----- Source passage -----

How are the following two Chebychev's inequalities equivalent?

Question

I was looking at the following definition of Chebyshev's inequality

$$P(|X - E(X)| \geq r) \leq \frac{Var(X)}{r^2}$$

which includes the expected value and variance of $X$, and then I discovered there's another equivalent Chebyshev's inequality, which involves the standard deviation $\sigma$

$$P(|X - E(X)| \geq r\cdot \sigma) \leq \frac{1}{r^2}$$

but I am not understanding why are these formulas equivalent.

Could you please explain to me why this is the case?

Note that I know what is the standard deviation.

-----

*Stated exercise A*
Quote the Chebyshev's inequality question exactly, starting with "I was looking" and going on through "the standard deviation.".

----- Exercise inputs -----

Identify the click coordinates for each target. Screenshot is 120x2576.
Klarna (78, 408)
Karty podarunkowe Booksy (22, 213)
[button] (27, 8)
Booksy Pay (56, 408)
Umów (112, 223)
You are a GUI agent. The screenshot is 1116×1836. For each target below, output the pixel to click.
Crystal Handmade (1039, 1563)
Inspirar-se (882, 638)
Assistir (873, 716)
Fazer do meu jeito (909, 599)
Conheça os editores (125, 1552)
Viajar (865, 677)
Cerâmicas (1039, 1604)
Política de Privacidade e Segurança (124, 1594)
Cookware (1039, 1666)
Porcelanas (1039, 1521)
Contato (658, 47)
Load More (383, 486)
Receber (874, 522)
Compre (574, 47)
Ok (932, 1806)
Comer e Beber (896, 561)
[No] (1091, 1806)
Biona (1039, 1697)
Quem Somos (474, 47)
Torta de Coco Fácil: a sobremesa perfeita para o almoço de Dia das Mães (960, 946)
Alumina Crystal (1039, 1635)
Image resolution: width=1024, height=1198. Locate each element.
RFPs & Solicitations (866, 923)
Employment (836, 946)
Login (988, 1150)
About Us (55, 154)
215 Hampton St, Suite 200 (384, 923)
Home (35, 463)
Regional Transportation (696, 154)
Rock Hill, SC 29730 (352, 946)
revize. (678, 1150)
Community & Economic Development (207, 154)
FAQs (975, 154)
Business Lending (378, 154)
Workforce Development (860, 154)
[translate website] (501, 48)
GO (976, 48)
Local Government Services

-----

*Stated exercise B*
Print the entries exactly as they appear, starting with the first line of the entries and going on through the line that contains "Receber (874, 522)". Print only those lines.

*Written response A*
I was looking at the following definition of Chebyshev's inequality

$$P(|X - E(X)| \geq r) \leq \frac{Var(X)}{r^2}$$

which includes the expected value and variance of $X$, and then I discovered there's another equivalent Chebyshev's inequality, which involves the standard deviation $\sigma$

$$P(|X - E(X)| \geq r\cdot \sigma) \leq \frac{1}{r^2}$$

but I am not understanding why are these formulas equivalent.

Could you please explain to me why this is the case?

Note that I know what is the standard deviation.

*Written response B*
Identify the click coordinates for each target. Screenshot is 120x2576.
Klarna (78, 408)
Karty podarunkowe Booksy (22, 213)
[button] (27, 8)
Booksy Pay (56, 408)
Umów (112, 223)
You are a GUI agent. The screenshot is 1116×1836. For each target below, output the pixel to click.
Crystal Handmade (1039, 1563)
Inspirar-se (882, 638)
Assistir (873, 716)
Fazer do meu jeito (909, 599)
Conheça os editores (125, 1552)
Viajar (865, 677)
Cerâmicas (1039, 1604)
Política de Privacidade e Segurança (124, 1594)
Cookware (1039, 1666)
Porcelanas (1039, 1521)
Contato (658, 47)
Load More (383, 486)
Receber (874, 522)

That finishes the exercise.